[Dataset entries]:
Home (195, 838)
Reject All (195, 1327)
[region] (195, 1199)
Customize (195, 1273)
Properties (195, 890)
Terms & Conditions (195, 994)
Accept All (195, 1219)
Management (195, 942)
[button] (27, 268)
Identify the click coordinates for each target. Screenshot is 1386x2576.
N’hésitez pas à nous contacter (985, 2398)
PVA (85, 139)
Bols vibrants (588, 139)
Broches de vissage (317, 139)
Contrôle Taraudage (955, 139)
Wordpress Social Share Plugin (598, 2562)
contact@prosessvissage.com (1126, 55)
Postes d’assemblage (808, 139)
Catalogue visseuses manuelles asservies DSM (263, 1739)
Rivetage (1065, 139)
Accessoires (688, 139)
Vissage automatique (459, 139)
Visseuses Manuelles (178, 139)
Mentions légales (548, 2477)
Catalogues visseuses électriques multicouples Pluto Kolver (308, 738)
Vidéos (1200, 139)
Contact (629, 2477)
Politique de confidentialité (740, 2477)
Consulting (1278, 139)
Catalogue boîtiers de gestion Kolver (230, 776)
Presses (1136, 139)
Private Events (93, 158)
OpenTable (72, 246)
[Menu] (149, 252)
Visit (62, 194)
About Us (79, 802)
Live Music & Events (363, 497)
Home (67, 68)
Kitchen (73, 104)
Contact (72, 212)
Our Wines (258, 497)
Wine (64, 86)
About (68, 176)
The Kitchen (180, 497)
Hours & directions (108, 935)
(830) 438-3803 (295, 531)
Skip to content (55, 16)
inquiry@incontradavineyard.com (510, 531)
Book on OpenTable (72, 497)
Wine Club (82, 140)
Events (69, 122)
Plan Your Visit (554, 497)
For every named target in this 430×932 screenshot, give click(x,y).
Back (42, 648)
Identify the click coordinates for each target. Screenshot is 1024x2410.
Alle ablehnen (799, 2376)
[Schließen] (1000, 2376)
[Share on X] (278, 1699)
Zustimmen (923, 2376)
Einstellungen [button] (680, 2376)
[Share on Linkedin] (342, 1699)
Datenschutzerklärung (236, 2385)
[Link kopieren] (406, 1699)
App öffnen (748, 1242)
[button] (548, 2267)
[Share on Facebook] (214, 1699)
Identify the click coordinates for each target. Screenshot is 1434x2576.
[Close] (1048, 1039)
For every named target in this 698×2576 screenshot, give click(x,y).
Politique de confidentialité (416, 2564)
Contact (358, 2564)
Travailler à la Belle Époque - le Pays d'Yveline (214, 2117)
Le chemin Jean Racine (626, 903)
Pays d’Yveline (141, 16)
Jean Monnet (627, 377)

[Task]: In full and without error, transcribe each of the entries.

[Answer for the task]:
Home (195, 838)
Reject All (195, 1327)
[region] (195, 1199)
Customize (195, 1273)
Properties (195, 890)
Terms & Conditions (195, 994)
Accept All (195, 1219)
Management (195, 942)
[button] (27, 268)
Identify the click coordinates for each target. Screenshot is 1386x2576.
N’hésitez pas à nous contacter (985, 2398)
PVA (85, 139)
Bols vibrants (588, 139)
Broches de vissage (317, 139)
Contrôle Taraudage (955, 139)
Wordpress Social Share Plugin (598, 2562)
contact@prosessvissage.com (1126, 55)
Postes d’assemblage (808, 139)
Catalogue visseuses manuelles asservies DSM (263, 1739)
Rivetage (1065, 139)
Accessoires (688, 139)
Vissage automatique (459, 139)
Visseuses Manuelles (178, 139)
Mentions légales (548, 2477)
Catalogues visseuses électriques multicouples Pluto Kolver (308, 738)
Vidéos (1200, 139)
Contact (629, 2477)
Politique de confidentialité (740, 2477)
Consulting (1278, 139)
Catalogue boîtiers de gestion Kolver (230, 776)
Presses (1136, 139)
Private Events (93, 158)
OpenTable (72, 246)
[Menu] (149, 252)
Visit (62, 194)
About Us (79, 802)
Live Music & Events (363, 497)
Home (67, 68)
Kitchen (73, 104)
Contact (72, 212)
Our Wines (258, 497)
Wine (64, 86)
About (68, 176)
The Kitchen (180, 497)
Hours & directions (108, 935)
(830) 438-3803 (295, 531)
Skip to content (55, 16)
inquiry@incontradavineyard.com (510, 531)
Book on OpenTable (72, 497)
Wine Club (82, 140)
Events (69, 122)
Plan Your Visit (554, 497)
For every named target in this 430×932 screenshot, give click(x,y).
Back (42, 648)
Identify the click coordinates for each target. Screenshot is 1024x2410.
Alle ablehnen (799, 2376)
[Schließen] (1000, 2376)
[Share on X] (278, 1699)
Zustimmen (923, 2376)
Einstellungen [button] (680, 2376)
[Share on Linkedin] (342, 1699)
Datenschutzerklärung (236, 2385)
[Link kopieren] (406, 1699)
App öffnen (748, 1242)
[button] (548, 2267)
[Share on Facebook] (214, 1699)
Identify the click coordinates for each target. Screenshot is 1434x2576.
[Close] (1048, 1039)
For every named target in this 698×2576 screenshot, give click(x,y).
Politique de confidentialité (416, 2564)
Contact (358, 2564)
Travailler à la Belle Époque - le Pays d'Yveline (214, 2117)
Le chemin Jean Racine (626, 903)
Pays d’Yveline (141, 16)
Jean Monnet (627, 377)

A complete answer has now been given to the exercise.